Ask HN: Elevator pitch, fact or fiction – how long does a startup need to pitch? - andrewstuart
How long should a startup need to effectively deliver a pitch about what it does?
======
japhyr
I have never built a company, but I've worked on a fair number of technical
projects of varying sizes. The concept of an elevator pitch has helped me
often in scoping projects, in communicating about projects, and in making sure
I have a clear understanding of the project I'm working on.

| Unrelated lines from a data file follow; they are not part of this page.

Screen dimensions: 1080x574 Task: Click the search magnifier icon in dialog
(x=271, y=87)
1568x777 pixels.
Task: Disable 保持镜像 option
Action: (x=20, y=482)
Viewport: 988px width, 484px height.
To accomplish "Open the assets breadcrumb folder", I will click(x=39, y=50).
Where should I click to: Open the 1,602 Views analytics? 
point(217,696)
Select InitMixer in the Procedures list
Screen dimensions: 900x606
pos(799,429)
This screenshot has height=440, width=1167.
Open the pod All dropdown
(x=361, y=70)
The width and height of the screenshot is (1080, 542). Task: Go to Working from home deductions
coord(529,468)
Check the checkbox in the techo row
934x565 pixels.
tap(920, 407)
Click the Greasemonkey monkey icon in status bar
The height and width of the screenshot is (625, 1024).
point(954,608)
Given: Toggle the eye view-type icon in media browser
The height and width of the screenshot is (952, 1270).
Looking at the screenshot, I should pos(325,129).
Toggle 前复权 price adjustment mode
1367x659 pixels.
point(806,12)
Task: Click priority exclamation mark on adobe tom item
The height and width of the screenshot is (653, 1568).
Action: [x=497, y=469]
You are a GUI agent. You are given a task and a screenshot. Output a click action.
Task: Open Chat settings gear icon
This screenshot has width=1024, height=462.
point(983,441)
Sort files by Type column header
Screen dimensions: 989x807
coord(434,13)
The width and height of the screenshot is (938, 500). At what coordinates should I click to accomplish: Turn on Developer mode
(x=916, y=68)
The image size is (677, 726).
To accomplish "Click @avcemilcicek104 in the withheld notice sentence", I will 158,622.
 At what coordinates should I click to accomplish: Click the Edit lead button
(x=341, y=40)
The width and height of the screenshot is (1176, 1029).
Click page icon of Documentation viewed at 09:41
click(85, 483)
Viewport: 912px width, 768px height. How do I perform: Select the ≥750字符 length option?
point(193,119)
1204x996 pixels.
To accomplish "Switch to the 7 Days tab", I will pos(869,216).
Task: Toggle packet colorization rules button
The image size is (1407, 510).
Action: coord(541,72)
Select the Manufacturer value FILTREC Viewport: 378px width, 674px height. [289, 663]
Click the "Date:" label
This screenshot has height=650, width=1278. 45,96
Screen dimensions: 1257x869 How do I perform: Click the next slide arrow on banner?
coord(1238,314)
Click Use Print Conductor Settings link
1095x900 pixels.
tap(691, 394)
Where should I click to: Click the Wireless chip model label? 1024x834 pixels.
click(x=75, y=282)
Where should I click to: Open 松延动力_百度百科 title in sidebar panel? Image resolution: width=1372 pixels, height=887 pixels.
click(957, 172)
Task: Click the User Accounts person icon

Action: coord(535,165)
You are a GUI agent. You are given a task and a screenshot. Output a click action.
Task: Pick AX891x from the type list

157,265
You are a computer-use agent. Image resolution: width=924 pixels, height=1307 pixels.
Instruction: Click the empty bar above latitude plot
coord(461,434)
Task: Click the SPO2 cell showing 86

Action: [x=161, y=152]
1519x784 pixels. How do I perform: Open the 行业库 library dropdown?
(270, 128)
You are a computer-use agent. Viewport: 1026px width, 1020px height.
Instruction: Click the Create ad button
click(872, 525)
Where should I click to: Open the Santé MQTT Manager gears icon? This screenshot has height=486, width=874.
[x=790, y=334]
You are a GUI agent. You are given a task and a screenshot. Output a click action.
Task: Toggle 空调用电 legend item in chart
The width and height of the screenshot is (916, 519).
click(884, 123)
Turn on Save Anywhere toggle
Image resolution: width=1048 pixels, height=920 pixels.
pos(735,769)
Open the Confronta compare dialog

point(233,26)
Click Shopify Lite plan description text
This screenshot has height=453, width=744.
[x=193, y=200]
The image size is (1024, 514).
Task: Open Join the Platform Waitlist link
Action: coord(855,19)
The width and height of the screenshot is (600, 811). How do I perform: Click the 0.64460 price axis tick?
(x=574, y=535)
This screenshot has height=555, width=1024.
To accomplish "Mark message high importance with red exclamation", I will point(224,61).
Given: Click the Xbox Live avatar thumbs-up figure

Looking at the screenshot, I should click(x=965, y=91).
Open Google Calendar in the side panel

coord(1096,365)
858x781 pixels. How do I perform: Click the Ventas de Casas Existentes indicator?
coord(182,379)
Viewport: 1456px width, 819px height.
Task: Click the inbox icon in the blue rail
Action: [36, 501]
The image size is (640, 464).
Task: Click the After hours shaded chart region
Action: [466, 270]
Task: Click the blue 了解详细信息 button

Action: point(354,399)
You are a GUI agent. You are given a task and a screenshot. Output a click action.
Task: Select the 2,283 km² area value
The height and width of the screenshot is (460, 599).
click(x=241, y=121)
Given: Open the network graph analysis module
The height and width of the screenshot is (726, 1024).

The point of an elevator pitch is to be able to describe your project clearly
in just a few sentences. I've never considered the point to be, for example,
getting funding in 90 seconds. Rather, it's a litmus test: if you can't
describe your project succinctly in 90 seconds, you've probably got some
issues. Those issues could be

\- lack of clarity around what your project actually does \- overemphasis on
buzzwords \- having a project that doesn't do as much as you think it does \-
inability to see your project from someone else's perspective

An elevator pitch should give your audience a clear understanding of what
you're trying to build. It should give people listening or reading the chance
to ask followup questions such as "How do you plant to build that?" or "How
far have you gotten so far?"

Writing out a good elevator pitch is also a nice thing to have when building a
landing page, or the home page for a project.

------
moshiasri
As long as you don't get funded and then forever to sell your product or
service. Pitch is an essential part of being an entrepreneur. it's like
breathing it never ends. cause if it does well you know what happens.